**MATERIAL PROVIDED**.
----------------------------------------
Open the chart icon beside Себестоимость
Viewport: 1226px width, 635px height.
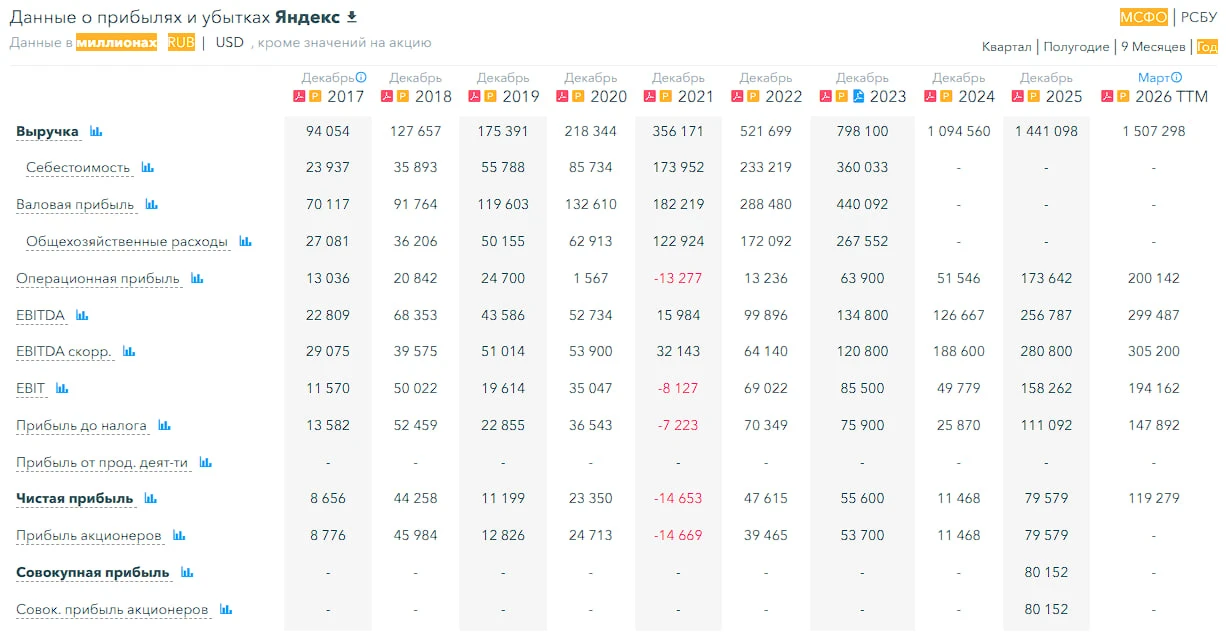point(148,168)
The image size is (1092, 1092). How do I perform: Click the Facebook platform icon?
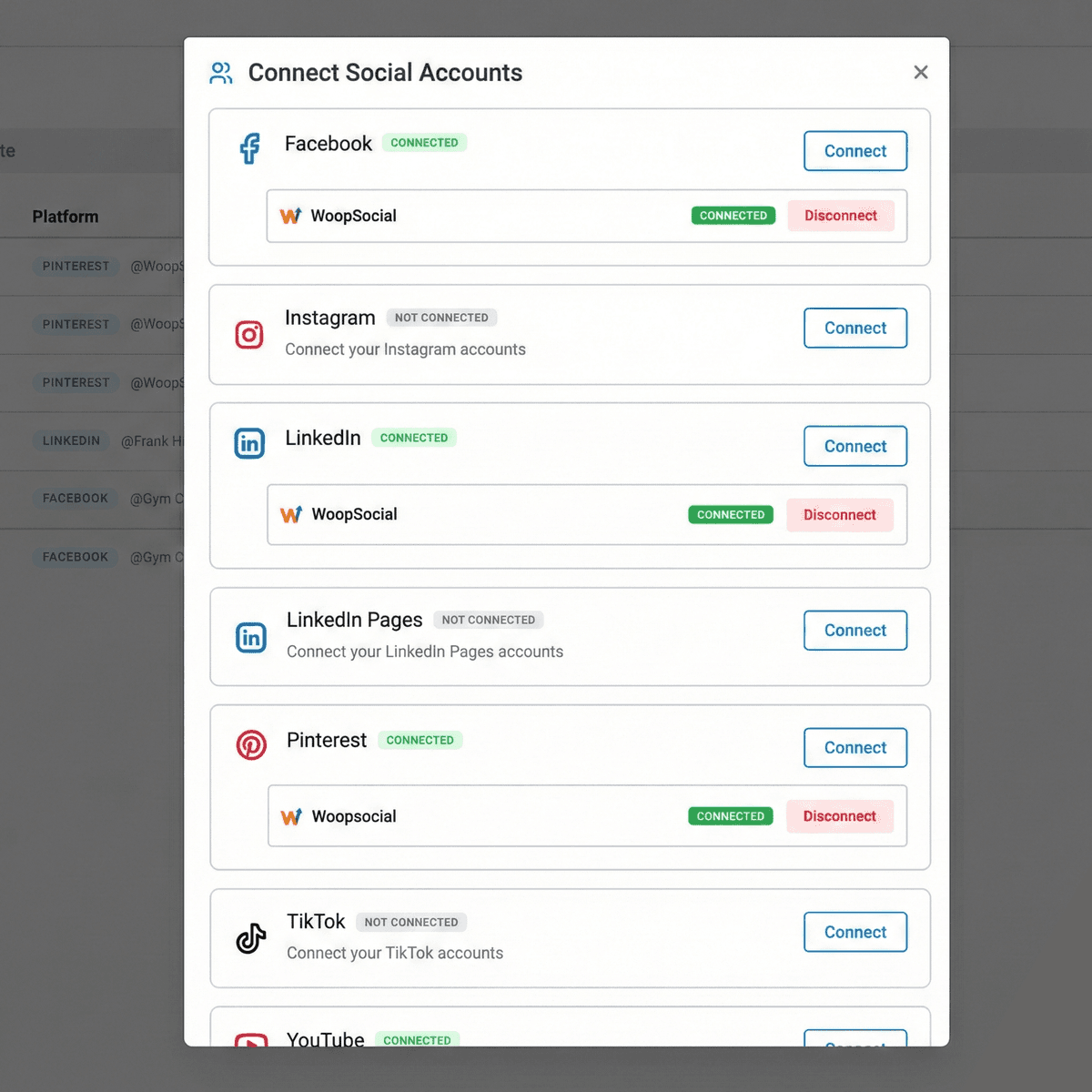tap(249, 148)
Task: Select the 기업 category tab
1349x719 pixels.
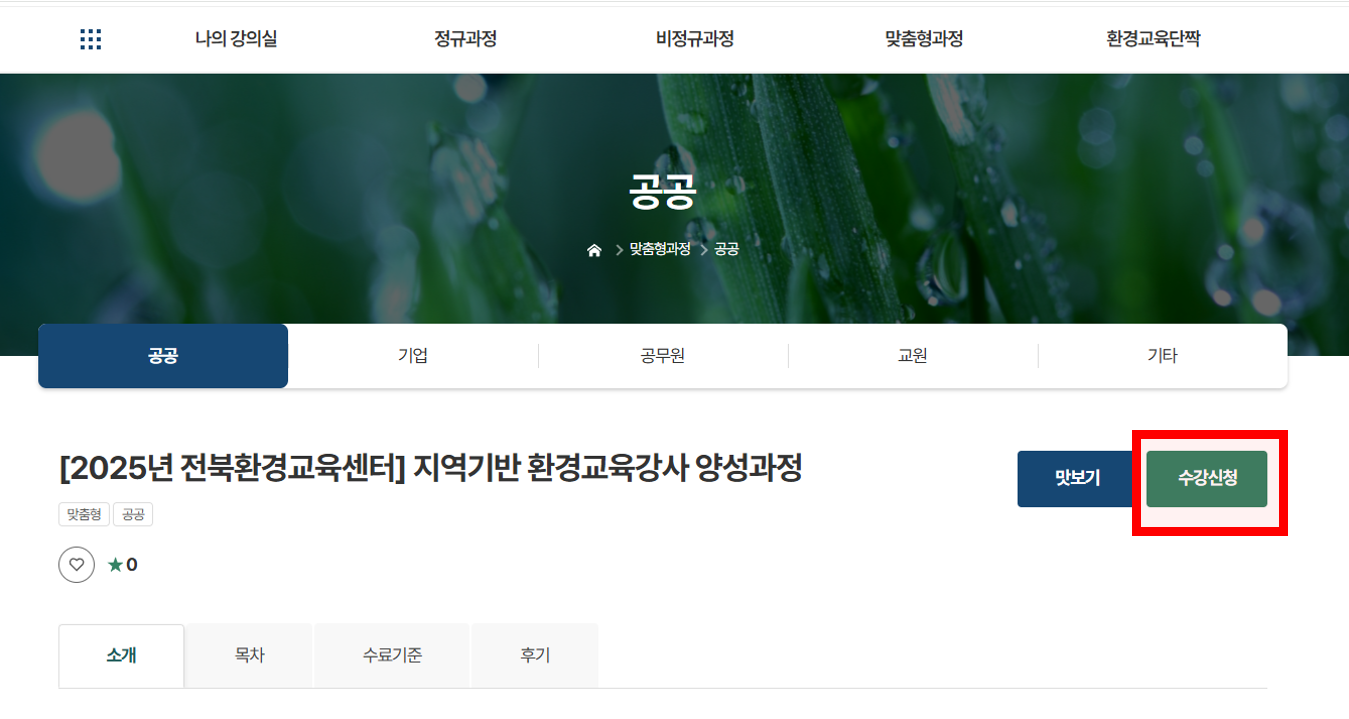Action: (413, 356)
----------------------------------------
**TASK DETAILS**.
Transcribe exactly the lines that go from the one holding "The image size" through the last line of the entries, both included, and nothing besides them. Do not include any pictures.

**TASK SOLUTION**.
The image size is (1092, 1092). How do I perform: Click the Facebook platform icon?
tap(249, 148)
Task: Select the 기업 category tab
1349x719 pixels.
Action: (413, 356)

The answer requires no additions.